Senior Isabella January (front) stands with her classmates at Watson's corner in Bethel on Friday afternoon. January, who is Yup'ik and Iñupiaq, says the removal of "Alaska Native" from ANSEP's name "feels heartbreaking."
MaryCait Dolan / KYUK
Senior Isabella January (front) stands with her classmates at Watson's corner in Bethel on Friday afternoon. January, who is Yup'ik and Iñupiaq, says the removal of "Alaska Native" from ANSEP's name "feels heartbreaking."

Watson’s Corner in Bethel is the city’s closest thing to a town square. Which means the three-way intersection is the place to be heard.

A cluster of ANSEP students gathered at Watson's Corner on Friday, cheering, chanting, and gaining honks of support from passersby. The teens waved painted cardboard signs, some standing tall on a February snow berm. The signs read “It’s not just a name,” “Our sciences, our education, our rights,” “Don’t erase, don’t replace, keep Alaska Native in its place.”

The Bethel students in what was formerly called the Alaska Native Science and Engineering Program were protesting the removal of “Alaska Native” from the program’s name. They said that they coordinated a Friday walkout with students at ANSEP’s other branches in the Matanuska-Susitna Valley, Kotzebue, and Anchorage.

Isabella January, 17, is a senior at ANSEP and one of the walkout’s organizers. January adjusted her cardboard sign, reading what she’d prepared from her phone.

“This program was initially created to bring more Alaska Native people to (Science, Technology, Engineering, and Math) career fields. By taking away the mentioning of Alaska Native, it is potentially erasing the history of this program,” January said.

The name change for the accelerated high school program was one of a series made by the University of Alaska Board of Regents to remove the terms "diversity," “equity,” and “inclusion” (DEI) or any similar words from its website and programs. The language change was made to comply with an executive order from the Trump administration aimed at erasing DEI initiatives.

But as January puts it, those very principles are central to the program’s founding. ANSEP was created in 1995 to foster Alaska Native talent and interest in the science and engineering fields. Previously, with minimal access in areas off the road system, there were few opportunities for someone from a rural community to develop the skills to become an engineer. Now, according to January, the name change feels like a blow to the people it was created to support.

“I am Yup’ik and Iñupiat, and just seeing the Alaska Native name just being removed, it was, it was kind of shocking at first,” January recalled.

January said that Bethel students and faculty were stunned by the name change, but they quickly began thinking about what they could do.

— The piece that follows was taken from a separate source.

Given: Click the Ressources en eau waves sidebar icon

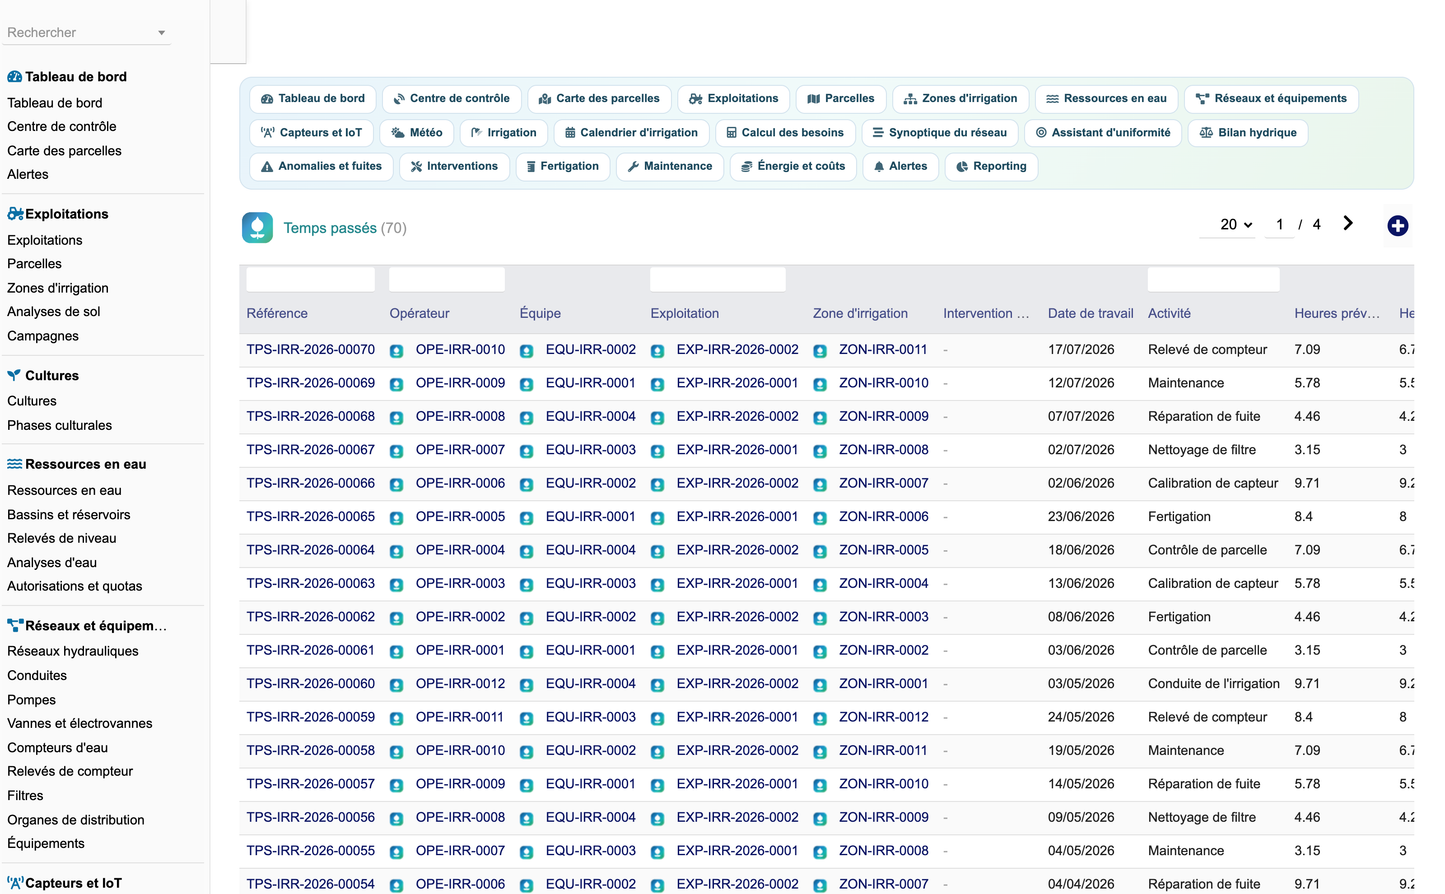Looking at the screenshot, I should 15,464.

Ellie LaValle is 16 and a junior in the ANSEP program. She helped organize a petition on change.org that aims to show the Trump administration “the importance of our program and prevent the potential erasing of our program's history.” It has over 300 signatures already.

“We didn't think it would blow up as much as it did,” LaValle said. “We posted it on all of our Instagram stories and our Facebook stories, and we were hoping that a lot of people would sign it. We didn't know how other people felt about it yet, that was just us. And then it turned out everybody else was just as fired up as we were.”

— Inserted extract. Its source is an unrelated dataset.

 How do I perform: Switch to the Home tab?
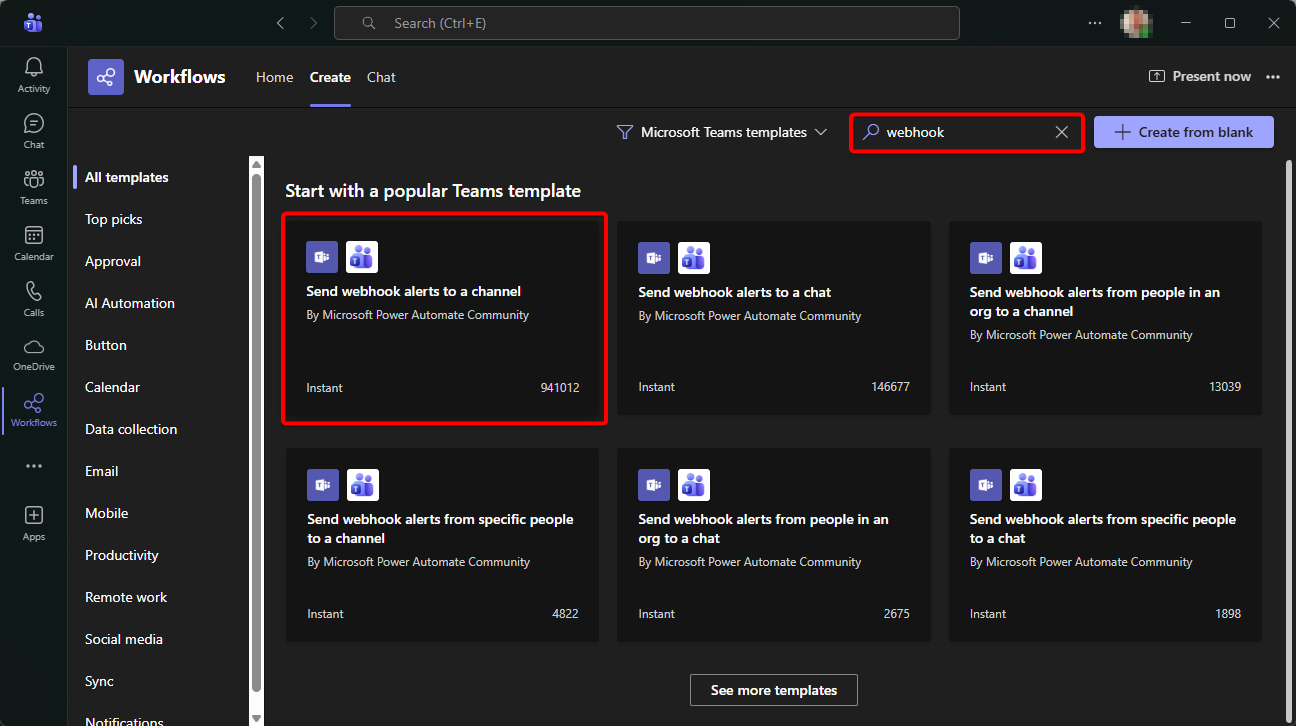pos(274,77)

LaValle held a sign which said, in painted yellow letters, “If we bend now, when do we snap?”

“Because if we had to take out the mention of Alaska Native on the website, then what else are we gonna have to take out?” LaValle said. “Because there's so many, there's like, Alaska Native arts and things like that embedded in our program. Are we gonna have to change a lot of those things too?"

The Bethel organizers hope the message gets across that the program’s history, rooted in Indigenous education, is integral to its future.